Because of Appian’s single, shared platform approach, a typical CI pipeline for a large/complex Appian project would not work. Having multiple developers work on the same development platform (as compared to their local environment) often impedes/impacts the work of others. It was not uncommon for changes to a shared grid component to break another module’s larger interface, or for new features to modify common expression rules that cause older less frequently used functionality to behave abnormally.

Having multiple developers working on a single “development” environment also means that the final “production” application should not sit on the same platform. But how would one create a CI pipeline on multiple Appian instances?

We can use Appian’s manual export/import feature through its web interface to move applications between environments. In addition, the nifty “inspect-only” option before the actual import ensures that only complete application packages are being imported.

However, for applications that depend on multiple packages, and/or a tightly coupled admin console, the web interface (or even the CLI Automated Deployment Manager) would not be able to import these packages as an atomic transaction. Having errors or missing dependencies in any of them can leave the next environment in an unstable/unusable state.


Appian on Docker solves this challenge by spinning up a disposable integration platform on Docker that comprises of a clean Appian installation with the necessary databases and SMTP server. With the clean platform, it attempts to import (and integrate) the necessary packages, and forwards any errors to a chosen reporting platform/system. Because the environment is always “new” (i.e. is not affected by previous imports or depreciated resources), it is able to catch more errors and missing dependencies.

We hooked up Appian on Docker with our Appian application code repository using a cron’ed bash script. Appian on Docker was able to automatically detect new Pull Requests to the Appian project repository, and spin up a new disposable environment on Docker to do the integration testing of new features.

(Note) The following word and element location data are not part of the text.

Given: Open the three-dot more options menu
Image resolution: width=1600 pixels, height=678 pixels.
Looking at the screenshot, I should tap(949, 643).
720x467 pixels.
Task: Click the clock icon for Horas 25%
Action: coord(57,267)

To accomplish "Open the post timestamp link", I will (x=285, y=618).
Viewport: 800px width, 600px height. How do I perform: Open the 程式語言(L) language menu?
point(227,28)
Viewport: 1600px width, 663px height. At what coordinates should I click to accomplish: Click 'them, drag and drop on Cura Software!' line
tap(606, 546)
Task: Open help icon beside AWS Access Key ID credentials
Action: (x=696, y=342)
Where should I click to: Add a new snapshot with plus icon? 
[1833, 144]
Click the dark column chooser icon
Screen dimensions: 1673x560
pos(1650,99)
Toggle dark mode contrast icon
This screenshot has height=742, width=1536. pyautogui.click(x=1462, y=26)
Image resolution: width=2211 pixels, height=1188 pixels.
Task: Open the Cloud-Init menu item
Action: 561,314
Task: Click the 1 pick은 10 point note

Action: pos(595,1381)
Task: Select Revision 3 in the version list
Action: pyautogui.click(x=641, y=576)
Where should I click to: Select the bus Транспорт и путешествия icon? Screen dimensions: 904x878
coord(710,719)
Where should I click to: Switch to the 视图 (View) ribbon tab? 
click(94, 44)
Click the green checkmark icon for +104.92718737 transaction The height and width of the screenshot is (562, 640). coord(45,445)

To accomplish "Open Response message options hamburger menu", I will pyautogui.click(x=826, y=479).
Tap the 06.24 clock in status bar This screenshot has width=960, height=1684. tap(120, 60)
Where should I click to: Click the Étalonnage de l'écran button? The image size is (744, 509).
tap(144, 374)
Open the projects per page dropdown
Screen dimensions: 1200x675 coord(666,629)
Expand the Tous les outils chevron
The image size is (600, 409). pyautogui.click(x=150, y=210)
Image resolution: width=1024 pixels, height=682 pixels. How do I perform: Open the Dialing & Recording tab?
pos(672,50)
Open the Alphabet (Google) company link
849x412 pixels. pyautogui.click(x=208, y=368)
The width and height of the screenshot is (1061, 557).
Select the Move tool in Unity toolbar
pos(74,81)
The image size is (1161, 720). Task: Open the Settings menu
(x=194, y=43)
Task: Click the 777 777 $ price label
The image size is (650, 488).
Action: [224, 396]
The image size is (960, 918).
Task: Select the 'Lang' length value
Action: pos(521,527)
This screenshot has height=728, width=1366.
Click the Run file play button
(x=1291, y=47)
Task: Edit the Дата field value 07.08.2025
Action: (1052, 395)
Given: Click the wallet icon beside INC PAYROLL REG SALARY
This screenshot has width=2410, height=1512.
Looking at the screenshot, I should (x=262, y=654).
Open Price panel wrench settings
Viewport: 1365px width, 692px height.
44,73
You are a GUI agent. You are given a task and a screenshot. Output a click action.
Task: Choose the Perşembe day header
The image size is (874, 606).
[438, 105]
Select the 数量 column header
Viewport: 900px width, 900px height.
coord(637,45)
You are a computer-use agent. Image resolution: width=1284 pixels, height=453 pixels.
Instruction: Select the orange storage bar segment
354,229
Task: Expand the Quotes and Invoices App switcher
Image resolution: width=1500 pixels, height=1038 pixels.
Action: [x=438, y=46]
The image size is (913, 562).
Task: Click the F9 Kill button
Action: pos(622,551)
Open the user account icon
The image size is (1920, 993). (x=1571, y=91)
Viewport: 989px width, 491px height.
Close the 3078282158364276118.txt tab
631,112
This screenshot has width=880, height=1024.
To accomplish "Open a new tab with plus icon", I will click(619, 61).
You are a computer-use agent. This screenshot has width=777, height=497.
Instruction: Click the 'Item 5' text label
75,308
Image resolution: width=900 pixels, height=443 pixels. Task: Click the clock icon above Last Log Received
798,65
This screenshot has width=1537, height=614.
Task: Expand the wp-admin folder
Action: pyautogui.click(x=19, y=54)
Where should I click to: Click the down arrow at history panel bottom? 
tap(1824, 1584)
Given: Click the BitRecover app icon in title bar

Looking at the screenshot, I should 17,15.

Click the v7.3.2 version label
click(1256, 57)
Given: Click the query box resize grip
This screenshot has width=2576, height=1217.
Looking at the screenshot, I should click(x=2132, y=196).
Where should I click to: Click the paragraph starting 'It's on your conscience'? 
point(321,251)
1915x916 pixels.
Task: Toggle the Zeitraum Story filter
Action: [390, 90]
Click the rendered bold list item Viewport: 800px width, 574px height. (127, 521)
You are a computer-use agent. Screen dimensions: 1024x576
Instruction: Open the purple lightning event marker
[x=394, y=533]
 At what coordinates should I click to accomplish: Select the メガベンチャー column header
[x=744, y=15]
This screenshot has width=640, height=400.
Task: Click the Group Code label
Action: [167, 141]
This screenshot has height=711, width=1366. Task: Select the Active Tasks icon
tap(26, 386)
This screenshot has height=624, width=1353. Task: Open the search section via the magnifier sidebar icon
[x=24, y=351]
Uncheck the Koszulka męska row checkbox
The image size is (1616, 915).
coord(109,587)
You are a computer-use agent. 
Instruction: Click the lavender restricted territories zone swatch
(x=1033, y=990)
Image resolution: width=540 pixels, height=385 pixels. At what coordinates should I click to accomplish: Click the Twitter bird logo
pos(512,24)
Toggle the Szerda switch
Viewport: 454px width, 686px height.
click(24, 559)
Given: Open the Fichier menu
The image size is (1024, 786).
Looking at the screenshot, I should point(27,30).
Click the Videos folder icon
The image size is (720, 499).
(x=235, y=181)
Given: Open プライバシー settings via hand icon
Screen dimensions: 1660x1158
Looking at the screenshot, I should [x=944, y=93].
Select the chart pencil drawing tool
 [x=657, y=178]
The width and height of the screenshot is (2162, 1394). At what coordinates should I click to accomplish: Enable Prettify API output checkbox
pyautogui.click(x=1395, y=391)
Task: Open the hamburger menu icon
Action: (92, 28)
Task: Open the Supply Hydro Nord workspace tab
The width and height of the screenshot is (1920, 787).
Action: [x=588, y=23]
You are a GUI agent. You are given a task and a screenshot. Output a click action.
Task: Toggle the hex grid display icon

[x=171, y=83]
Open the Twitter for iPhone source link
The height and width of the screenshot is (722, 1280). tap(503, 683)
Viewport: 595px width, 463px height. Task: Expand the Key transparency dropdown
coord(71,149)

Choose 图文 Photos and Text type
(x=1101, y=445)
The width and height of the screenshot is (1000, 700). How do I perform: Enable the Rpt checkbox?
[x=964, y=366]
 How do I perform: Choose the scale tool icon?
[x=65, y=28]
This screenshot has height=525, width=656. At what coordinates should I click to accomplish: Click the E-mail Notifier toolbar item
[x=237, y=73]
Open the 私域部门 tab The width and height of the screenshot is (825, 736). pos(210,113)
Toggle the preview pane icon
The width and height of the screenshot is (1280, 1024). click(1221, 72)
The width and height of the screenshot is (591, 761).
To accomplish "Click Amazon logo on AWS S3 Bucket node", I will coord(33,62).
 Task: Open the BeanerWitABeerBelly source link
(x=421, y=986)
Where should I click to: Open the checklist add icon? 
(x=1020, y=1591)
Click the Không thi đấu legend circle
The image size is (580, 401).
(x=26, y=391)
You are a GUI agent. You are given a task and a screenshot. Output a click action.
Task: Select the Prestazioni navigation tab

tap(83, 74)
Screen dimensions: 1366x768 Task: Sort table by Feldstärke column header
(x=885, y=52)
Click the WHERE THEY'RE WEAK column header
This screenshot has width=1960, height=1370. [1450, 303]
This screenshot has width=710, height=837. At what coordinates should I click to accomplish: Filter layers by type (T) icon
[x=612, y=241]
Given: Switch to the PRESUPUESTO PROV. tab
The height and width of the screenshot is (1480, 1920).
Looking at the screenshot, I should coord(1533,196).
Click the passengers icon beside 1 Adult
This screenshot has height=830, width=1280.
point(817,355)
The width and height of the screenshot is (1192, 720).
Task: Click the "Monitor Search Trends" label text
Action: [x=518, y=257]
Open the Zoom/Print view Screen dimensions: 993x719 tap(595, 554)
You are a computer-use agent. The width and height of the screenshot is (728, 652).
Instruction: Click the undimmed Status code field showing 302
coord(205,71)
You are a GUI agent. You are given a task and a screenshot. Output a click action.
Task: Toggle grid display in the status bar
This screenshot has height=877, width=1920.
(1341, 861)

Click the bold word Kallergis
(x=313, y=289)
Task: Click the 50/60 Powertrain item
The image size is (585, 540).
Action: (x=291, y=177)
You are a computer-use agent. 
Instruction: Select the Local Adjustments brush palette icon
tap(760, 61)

To prevent Appian on Docker from tripping over itself by spinning up too many instances, a semaphore lock was used to ensure that only one instance was being executed at any point in time (there exists possibilities to optimize and run the tests in parallel).


The two key bottlenecks of this approach are: 1) the sequential starting of the Appian engine and its components (i.e. JBoss and ElasticSearch) that depend on each other, as well as the inspect and import process of the Appian engine.

At the time of implementation, we considered the solution of increasing the hardware resources of the Docker instance, but decided to stick with the current settings due to project costing.


Running a typical software development CI pipeline with multiple Appian environments proved to be difficult with applications that relied on multiple packages and/or a tightly coupled admin console. This is because it is not possible to import multiple packages as a single atomic transaction. Having just one package with syntax errors, and/or missing dependencies often leave the downstream environments in an unstable/unusable state.

Appian on Docker solves this by spinning up a clean and disposable integration platform on Docker to allow application packages with new features to be imported, integrated, and tested (e.g. regression) for errors. Any import/functionality errors encountered can be forwarded to a chosen error reporting system/platform. The main bottleneck was due to the time taken to spin up new Appian on Docker environments, which can be mitigated through hardware upgrades (e.g. more RAM), and/or overlapping the startup processes (much like CPU instruction pipelining).

Appian on Docker behaves much like a third party CI tool, which acts as a sanity check before allowing Pull Requests to be approved and merged into the master branch.